• _Problem to work on_:
Return the data below in full. Keep each character unchanged.

• _Extracted material_:
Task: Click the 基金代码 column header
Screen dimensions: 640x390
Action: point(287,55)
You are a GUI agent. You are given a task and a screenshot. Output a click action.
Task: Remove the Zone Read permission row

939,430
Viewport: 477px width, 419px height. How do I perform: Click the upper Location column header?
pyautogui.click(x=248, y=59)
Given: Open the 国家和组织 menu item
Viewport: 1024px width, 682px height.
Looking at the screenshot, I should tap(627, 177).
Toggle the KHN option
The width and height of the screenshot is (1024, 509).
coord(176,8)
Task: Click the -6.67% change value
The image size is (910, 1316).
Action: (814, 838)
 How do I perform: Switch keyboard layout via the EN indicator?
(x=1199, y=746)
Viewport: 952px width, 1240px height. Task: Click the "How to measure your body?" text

• _Response area_:
Task: Click the 基金代码 column header
Screen dimensions: 640x390
Action: point(287,55)
You are a GUI agent. You are given a task and a screenshot. Output a click action.
Task: Remove the Zone Read permission row

939,430
Viewport: 477px width, 419px height. How do I perform: Click the upper Location column header?
pyautogui.click(x=248, y=59)
Given: Open the 国家和组织 menu item
Viewport: 1024px width, 682px height.
Looking at the screenshot, I should tap(627, 177).
Toggle the KHN option
The width and height of the screenshot is (1024, 509).
coord(176,8)
Task: Click the -6.67% change value
The image size is (910, 1316).
Action: (814, 838)
 How do I perform: Switch keyboard layout via the EN indicator?
(x=1199, y=746)
Viewport: 952px width, 1240px height. Task: Click the "How to measure your body?" text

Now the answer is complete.